◆ **Exercise goal**
Please look for the string "computer" below and report every line in which it occurs.

◆ **Data section**
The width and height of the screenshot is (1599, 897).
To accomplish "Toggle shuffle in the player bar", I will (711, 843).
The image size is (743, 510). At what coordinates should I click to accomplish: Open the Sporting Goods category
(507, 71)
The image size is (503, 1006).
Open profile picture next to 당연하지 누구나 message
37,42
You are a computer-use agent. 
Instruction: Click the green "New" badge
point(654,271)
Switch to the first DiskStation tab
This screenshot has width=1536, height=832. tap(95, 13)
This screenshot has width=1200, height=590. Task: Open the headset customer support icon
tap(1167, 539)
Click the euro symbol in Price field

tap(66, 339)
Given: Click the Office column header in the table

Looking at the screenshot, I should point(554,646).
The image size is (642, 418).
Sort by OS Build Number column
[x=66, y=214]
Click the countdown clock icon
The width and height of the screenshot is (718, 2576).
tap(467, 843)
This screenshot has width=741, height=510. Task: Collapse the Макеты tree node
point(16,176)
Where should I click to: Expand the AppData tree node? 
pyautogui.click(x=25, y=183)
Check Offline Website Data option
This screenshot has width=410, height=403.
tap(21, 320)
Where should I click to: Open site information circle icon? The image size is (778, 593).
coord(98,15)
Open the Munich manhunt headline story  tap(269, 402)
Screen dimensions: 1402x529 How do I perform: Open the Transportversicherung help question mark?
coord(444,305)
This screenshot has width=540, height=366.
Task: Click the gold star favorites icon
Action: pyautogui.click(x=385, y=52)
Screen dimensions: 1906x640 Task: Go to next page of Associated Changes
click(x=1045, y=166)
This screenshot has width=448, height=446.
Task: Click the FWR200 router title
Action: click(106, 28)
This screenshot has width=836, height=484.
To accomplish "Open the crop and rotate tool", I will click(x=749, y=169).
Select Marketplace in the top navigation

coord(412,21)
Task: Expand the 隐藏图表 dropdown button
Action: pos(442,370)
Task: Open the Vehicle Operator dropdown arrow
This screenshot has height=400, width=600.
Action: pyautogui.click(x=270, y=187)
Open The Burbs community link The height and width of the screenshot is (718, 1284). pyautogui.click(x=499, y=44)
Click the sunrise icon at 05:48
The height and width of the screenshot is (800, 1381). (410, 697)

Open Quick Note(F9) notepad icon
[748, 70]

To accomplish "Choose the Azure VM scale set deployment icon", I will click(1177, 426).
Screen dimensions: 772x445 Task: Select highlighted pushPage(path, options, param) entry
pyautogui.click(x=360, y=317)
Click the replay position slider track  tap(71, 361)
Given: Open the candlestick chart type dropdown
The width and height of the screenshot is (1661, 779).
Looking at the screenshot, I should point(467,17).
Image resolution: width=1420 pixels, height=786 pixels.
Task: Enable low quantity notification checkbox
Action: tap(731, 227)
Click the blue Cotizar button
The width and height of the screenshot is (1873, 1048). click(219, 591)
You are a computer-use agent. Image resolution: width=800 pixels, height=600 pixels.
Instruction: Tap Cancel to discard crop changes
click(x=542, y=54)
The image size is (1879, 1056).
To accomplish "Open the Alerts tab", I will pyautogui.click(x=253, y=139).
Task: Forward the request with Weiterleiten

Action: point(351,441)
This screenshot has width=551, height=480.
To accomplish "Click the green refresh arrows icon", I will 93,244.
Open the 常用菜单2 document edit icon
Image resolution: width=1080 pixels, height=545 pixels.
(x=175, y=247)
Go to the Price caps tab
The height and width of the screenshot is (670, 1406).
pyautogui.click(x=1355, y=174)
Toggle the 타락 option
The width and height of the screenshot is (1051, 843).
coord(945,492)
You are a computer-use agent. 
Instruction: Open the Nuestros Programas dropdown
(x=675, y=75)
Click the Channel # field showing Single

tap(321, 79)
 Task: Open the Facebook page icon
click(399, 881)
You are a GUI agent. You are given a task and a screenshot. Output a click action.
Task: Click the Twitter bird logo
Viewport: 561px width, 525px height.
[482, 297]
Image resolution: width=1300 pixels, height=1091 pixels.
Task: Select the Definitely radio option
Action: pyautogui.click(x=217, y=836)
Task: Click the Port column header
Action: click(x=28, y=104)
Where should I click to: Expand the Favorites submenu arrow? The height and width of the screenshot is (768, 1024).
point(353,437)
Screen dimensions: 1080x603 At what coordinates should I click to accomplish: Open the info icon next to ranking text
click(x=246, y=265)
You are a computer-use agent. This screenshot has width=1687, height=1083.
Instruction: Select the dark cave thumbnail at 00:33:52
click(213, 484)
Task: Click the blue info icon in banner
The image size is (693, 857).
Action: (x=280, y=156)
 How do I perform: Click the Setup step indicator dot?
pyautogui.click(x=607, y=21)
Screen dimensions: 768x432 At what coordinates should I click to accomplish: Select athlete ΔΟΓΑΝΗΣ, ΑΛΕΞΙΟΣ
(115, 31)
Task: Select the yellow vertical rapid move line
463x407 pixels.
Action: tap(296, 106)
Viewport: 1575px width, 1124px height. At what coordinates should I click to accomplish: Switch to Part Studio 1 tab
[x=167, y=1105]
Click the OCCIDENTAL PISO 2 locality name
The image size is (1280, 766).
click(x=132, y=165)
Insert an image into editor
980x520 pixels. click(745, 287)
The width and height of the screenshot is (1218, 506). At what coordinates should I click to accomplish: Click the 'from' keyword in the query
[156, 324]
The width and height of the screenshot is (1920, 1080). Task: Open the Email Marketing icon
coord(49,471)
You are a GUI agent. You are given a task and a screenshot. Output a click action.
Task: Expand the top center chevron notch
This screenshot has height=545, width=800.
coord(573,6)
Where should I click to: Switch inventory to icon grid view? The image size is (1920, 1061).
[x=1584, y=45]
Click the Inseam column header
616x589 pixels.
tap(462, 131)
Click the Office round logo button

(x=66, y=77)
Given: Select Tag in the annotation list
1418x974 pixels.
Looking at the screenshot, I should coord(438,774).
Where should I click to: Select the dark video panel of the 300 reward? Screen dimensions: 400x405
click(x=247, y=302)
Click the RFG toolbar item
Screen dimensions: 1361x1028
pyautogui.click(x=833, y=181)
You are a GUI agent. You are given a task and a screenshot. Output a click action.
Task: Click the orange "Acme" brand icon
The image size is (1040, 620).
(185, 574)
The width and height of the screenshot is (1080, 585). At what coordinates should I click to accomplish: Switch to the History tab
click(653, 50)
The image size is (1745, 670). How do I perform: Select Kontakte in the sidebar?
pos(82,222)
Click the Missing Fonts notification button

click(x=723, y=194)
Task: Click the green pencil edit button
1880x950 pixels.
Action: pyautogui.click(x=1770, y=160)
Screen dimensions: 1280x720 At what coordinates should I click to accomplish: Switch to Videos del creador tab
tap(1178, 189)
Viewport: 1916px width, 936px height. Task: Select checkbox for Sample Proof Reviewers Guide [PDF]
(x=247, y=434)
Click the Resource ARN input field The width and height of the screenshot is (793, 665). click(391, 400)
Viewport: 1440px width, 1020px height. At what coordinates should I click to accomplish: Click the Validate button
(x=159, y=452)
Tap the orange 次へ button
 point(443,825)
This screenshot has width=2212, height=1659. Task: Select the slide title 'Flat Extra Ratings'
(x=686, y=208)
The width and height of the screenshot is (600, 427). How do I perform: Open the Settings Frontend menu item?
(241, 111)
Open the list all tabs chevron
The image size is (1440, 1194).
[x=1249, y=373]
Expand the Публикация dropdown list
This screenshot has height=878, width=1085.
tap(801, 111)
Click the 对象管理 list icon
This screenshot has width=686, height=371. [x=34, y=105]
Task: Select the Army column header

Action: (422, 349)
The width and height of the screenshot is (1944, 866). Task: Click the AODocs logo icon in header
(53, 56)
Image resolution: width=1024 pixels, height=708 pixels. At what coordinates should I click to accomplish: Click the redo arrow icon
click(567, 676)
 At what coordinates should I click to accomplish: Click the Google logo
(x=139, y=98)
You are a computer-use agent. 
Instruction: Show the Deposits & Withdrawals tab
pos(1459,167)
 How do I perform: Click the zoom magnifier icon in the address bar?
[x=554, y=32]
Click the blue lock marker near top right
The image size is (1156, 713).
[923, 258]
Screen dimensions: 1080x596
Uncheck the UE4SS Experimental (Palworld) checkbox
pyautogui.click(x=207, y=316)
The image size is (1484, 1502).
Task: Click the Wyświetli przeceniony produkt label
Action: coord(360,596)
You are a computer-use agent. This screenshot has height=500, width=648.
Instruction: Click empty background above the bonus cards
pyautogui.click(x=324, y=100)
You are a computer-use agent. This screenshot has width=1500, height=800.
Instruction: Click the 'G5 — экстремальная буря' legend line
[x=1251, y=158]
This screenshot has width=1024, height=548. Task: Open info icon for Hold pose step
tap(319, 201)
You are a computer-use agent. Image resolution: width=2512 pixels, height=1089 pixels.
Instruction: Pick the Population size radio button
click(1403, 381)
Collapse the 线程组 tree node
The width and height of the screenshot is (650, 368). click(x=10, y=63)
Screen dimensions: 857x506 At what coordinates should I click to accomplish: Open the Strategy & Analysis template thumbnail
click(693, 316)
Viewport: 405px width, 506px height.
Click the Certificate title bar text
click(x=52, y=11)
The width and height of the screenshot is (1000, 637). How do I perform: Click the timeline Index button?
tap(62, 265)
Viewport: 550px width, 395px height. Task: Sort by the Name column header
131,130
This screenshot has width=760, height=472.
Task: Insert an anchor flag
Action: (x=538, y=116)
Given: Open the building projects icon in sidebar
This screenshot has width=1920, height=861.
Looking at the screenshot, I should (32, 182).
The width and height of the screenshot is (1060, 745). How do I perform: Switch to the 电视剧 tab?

◆ **Result**
You are a computer-use agent. 
You are a computer-use agent. Image resolution: width=800 pixels, height=600 pixels.
You are a computer-use agent. 
You are a computer-use agent. This screenshot has width=1687, height=1083.
You are a computer-use agent. 
You are a computer-use agent. This screenshot has height=500, width=648.
You are a computer-use agent. This screenshot has width=1500, height=800.
You are a computer-use agent. Image resolution: width=2512 pixels, height=1089 pixels.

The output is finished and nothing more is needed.